Cette médaille sera ornée de barrettes en métal portant indication de la catégorie de l'attributaire : déporté ou interné.
Art. 8. — L'autorisation du port de cette médaille avec notification de la ou des ministères des anciens combattants et victimes de la guerre.
Art. 9. — La restitution à leurs familles des corps des déportés et internés politiques identifiés sera effectuée dans le plus court délai
et dans les conditions fixées par la loi du 16 octobre 1946.
Le conjoint survivant ou, à défaut, un ascendant ou descendant du disparu pourra aller se recueillir une fois, aux frais de l'Etat, sur le lieu présumé du crime.
Les modalités de remboursement de ces frais seront fixées par le règlement d'administration publique prévu à l'article 15 ci-après.
Art. 10. — Les pertes de biens de toute nature résultant directement de l'arrestation et de la déportation, dont la preuve sera dûment établie,
seront intégralement indemnisées. Cette indemnisation ne pourra se cumuler avec les sommes perçues ou à percevoir, pour le même objet,
au titre de la législation sur les dommages de guerre.

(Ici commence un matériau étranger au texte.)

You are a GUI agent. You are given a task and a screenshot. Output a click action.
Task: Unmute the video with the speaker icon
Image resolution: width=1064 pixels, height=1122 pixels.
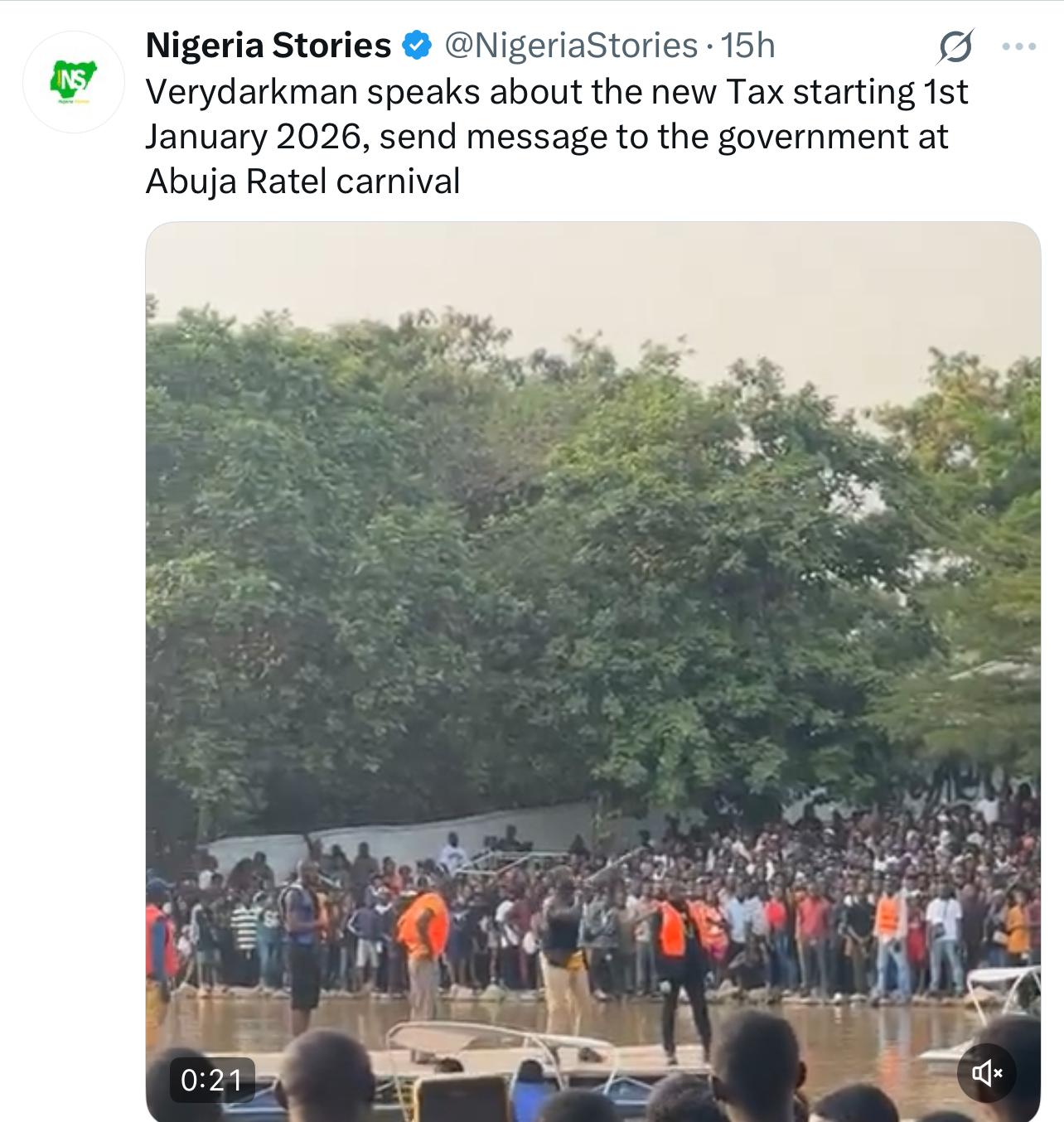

Les modalités en seront fixées par le règlement d'administration publique prévu à l'article 15 ci-après.
Art. 11. — Les déportés et internés politiques bénéficiant de la présente loi pourront opter pour le statut des déportés et internés de la Résistance
s'ils remplissent les conditions prévues par ce statut et les textes pris pour son application.
Art. 12. — Les dispositions des articles 1er, 2, 3, 4, 7, 8 de la présente loi seront applicables, sur leur demande, aux déportés et internés politiques de 1914-1918.
Art. 13. — Ne peuvent bénéficier des avantages du présent statut toutes personnes non amnistiées condamnées en application de l'ordonnance du 18 novembre 1944
instituant une Haute Cour de justice et de l'ordonnance du 28 novembre 1944 relative à la répression des faits de collaboration
et des textes subséquents, de l'ordonnance du 26 décembre 1944 portant modification et codification des textes relatifs à l'indignité nationale
ou du code de justice militaire.
Sont exclus également du bénéfice du présent statut ceux qui, au cours de leur déportation ou de leur internement, ont eu une attitude contraire
à l'esprit de solidarité devant l'ennemi.
Art. 14. — Bénéficient des dispositions des articles 1er, 2, 3, 4, 5, 7, 8 et 11 de la présente loi les étrangers résidant en France avant le 1er septembre 1939,
et internés ou déportés dans les conditions prévues par ces articles.
Art. 15. — Un décret portant règlement d'administration publique, pris sur le rapport du ministre des finances, du ministre des anciens combattants
et victimes de la guerre et du ministre de la France d'outre-mer, fixera les modalités d'application de la présente loi.
Art. 16. — La présente loi abroge toutes dispositions antérieures contraires.
La présente loi sera exécutée comme loi de l'Etat.
Fait à Paris, le 9 septembre 1948.
Vincent Auriol.
Par le Président de la République :
Par le président du conseil des ministres, Schuman.
Le garde des sceaux, ministre de la justice, Robert Lecourt.
Le ministre de l'intérieur, Jules Moch.
Le ministre des finances et des affaires économiques, Christian Pineau.
Le ministre de la France d'outre-mer, Paul Coste-Floret.
Le ministre des anciens combattants et victimes de la guerre, Jules Catoire.